Sure if you want to compare GTK to Qt you'd be better off to compare GTKmm to Qt. But of course if you were to write widgets in GTKmm you're locked to C++ and can never offer them to other languages without a port.
"I wasn't necessarily saying Vala was an app development language (although it could be)."
GNOME devs are already writing full apps with it, so it is being used as such.
"If Gtk used some other language like, say, Python, with Python GTK widgets and so forth, then how would Java, C#, or even C or C++ have access to these components?"
yes, i understand that is what has driven Vala's design and implementation. i just don't agree with the "we'll wedge another home grown language in between the C and the other languages" approach. i think it's overly complicated and limits the number of people who can (and will) hack on it.

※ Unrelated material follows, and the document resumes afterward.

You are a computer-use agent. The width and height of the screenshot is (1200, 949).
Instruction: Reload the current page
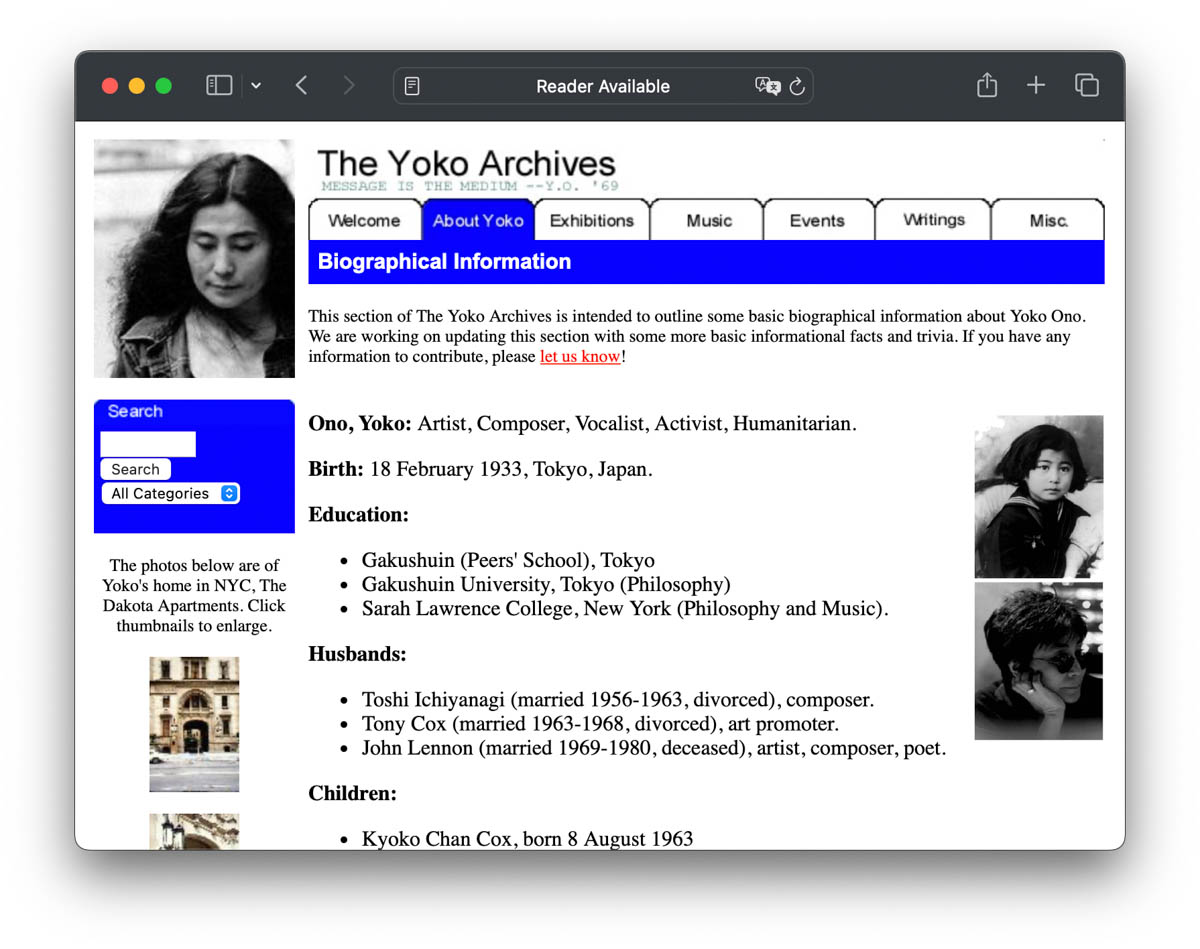point(797,87)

time will tell if i'm smoking crack or not, of course .. =)
"Vala isn't actually a language in the same sense as Python, C# or Java is. It's really just a syntactic extension of C and produces plain, simple, C code."
that is produces C is both a feature and a bug. it makes debugging much more awkward (and for a while wasn't even possible at all! how do you go from your generated C to your Vala code in gdb? there's a plugin now for gdb, but really .. oy vey!) and you lose all the interesting security possibilities of managed code.
"How will using Javascript help in GTK development or building custom widgets or extending GTK and its reach?"
it's simply a language that is well known. pick a different well known language if you wish. make your own runtime if you wish. certainly add your own sugar on top (see QScript for a really nice example of how that can all be done with JavaScript). there's nothing particularly magical about the Vala syntax, except that it's a new language specific to one toolkit.
which is precisely my point.
"it will be possible to extend and improve GTK to equal Qt while still maintaining the ability to use it from any language binding."
let's do this then: let's come back to this in 2-3 years (it takes time to get these things going, i know) and see if that theory works out.
my theory is that it will just be one more baroque tool that people working with Gtk will have to get their head around (and people complained about moc with Qt; they ain't seen nothing yet ;) thereby limiting the pool of candidate developers. as a non-transferable skill it won't gain much in the way of value that might cause people to learn it "just because", and yet people will write applications with it. i expect to see more and more vala usage in Gtk+/GNOME (because, well, that's already happening =) and it will cause the project to become more insular rather than less.
i do expect that those using it will get more done with vala than with plain C, but not to an extent that will make up for the number of people lost by not choosing a language syntax that is already widely known or a language that avoids compile cycles, dealing with the intricacies of C debuging, etc.
given that it's homegrown, it will also soak up resources maintaining and extending vala itself that could be put elsewhere.
combined, i expect individual efficiency of existing contributors to increase due to vala, but the overall effect on the project to be a net negative. i predict that in a few years vala will get quietly binned. bonobo 2.0 if you will: a cool idea that "just has to work, it's so well designed and advanced!" but which just didn't pan out in reality.
again, i could be wrong. and i certainly don't want to see the GNOME team falter. but vala gives me the heebie-jeebies.